Présidence de la République: Nestor Dako jeté à la poubelle du Changement ( Son départ ne règle pas les problèmes de Yayi)
Le départ de Dako n’est pas une solution à la criseLe limogeage ou le remplacement du directeur de cabinet civil du chef de l’Etat Nestor Dako, a surpris plus d’un. Mais à y voir de près, on n’est tenté d’affirmer qu’il s’agit d’un coup d’épée dans l’eau, une façon pour le président de la République Boni Yayi de relancer sa cote de popularité.
Sous réserve des raisons qui justifient la décision du président de la République Boni Yayi de se séparer de son proche collaborateur Nestor Dako, on peut sans ambages affirmer que cet acte n’est pas la meilleure solution à la crise sociopolitique et économique que traverse le pays.

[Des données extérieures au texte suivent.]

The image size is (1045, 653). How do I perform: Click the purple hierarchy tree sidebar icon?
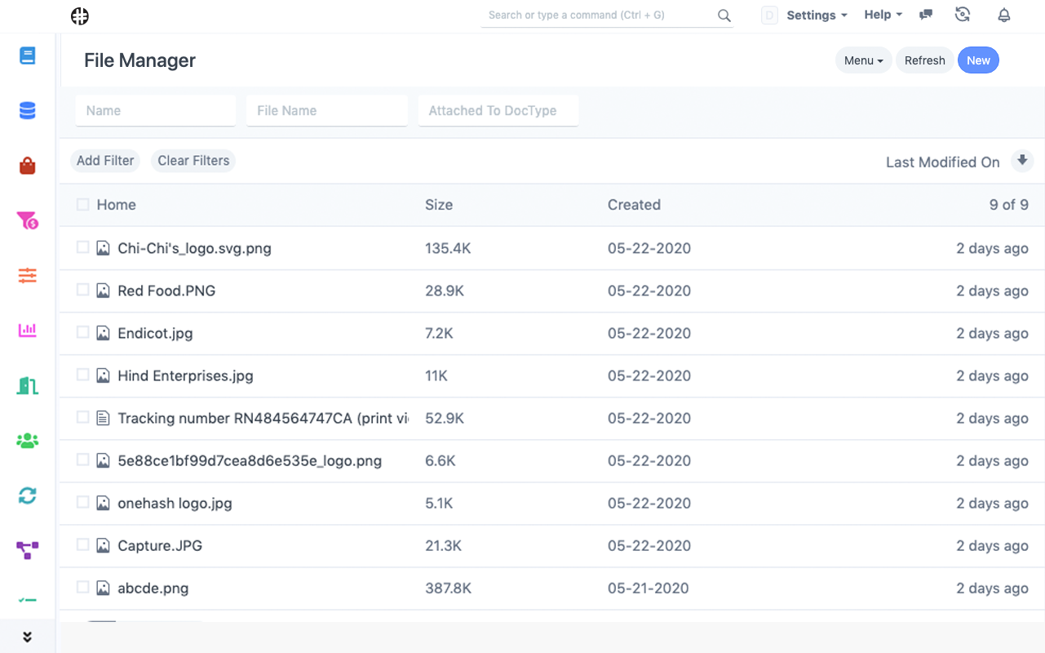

C’est de la pure communication qui vise à faire rehausser la cote de popularité du Dr Boni Yayi en mal dans les sondages. La démarche consiste à faire croire à l’opinion publique que le Premier magistrat du pays n’est pas sentimentaliste et qu’il n’hésite pas à se séparer de ses proches collaborateurs lorsqu’ils deviennent gênants. Compte tenu des nombreuses affaires de corruption qui accablent le régime au pouvoir, la question se pose de savoir quelle a été la part de responsabilité de Nestor Dako dans ces magouilles ? Est-il impliqué dans l’attribution des marchés gré à gré à des entreprises peu scrupuleuses dans le cadre de l’organisation du 10ème somment de la Cen-Sad tenu à Cotonou en 2008 et qui fait couler beaucoup d’encre et de salive ? Est-ce encore lui qui est à la base des luttes syndicales ou encore de la violation des libertés individuelles au Bénin ?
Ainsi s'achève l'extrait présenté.